Five Prime Picks from Amazon

FIELD OF STREAMS highlights some of the great features available now on Amazon Prime Video

Welcome to Field of Streams, Cinapse’s weekly guide of what’s playing on your favorite streaming services. What’s new on Netflix and Amazon Prime? What do we recommend on Kanopy, Hoopla, and Shudder? We’ve got it all. From monthly roundups, to curated top 5 lists, to reviews of our favorites available now… it’s here. We built it for you, so come and join us in the Field of Streams.

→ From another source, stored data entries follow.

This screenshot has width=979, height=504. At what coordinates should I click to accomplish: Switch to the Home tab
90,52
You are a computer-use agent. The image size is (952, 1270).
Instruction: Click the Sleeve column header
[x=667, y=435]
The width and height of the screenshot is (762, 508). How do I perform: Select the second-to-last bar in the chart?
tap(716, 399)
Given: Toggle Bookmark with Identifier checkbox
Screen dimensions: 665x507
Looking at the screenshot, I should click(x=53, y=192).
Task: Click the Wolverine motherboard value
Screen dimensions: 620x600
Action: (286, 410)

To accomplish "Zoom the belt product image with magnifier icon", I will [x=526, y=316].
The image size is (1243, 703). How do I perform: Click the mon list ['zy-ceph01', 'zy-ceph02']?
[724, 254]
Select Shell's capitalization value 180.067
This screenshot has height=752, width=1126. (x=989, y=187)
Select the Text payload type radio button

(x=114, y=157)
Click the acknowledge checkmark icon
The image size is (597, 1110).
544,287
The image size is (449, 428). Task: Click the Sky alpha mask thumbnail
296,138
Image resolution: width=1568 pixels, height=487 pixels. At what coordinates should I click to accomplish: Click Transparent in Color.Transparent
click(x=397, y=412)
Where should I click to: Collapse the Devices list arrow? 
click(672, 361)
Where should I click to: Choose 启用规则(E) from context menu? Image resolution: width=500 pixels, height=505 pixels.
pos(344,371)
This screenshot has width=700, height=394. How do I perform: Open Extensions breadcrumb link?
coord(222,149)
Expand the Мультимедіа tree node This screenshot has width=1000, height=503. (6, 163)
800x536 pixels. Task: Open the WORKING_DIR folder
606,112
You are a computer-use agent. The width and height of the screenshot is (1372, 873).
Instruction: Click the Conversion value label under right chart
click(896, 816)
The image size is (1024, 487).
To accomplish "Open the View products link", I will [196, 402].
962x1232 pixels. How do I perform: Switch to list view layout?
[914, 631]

For this week’s edition of streaming recommendations, we’ve gone to the vault and found five movies now showing on Prime that Cinapse has recommended over the last few years. Enjoy!

ZOMBIELAND

In 2009, a fresh, fun zombie comedy hit the world by storm. Young burgeoning stars Abigail Breslin, Emma Stone, and Jesse Eisenberg were joined by comedy veteran Woody Harrelson in one of the most fun takes on a zombie ridden post-apocalyptic landscape the world had ever seen.

Justin Harlan


THE LIGHTHOUSE

The Lighthouse is dense, repulsive, verbose, and is shot in black and white with an unusual aspect ratio. It’s also hilarious.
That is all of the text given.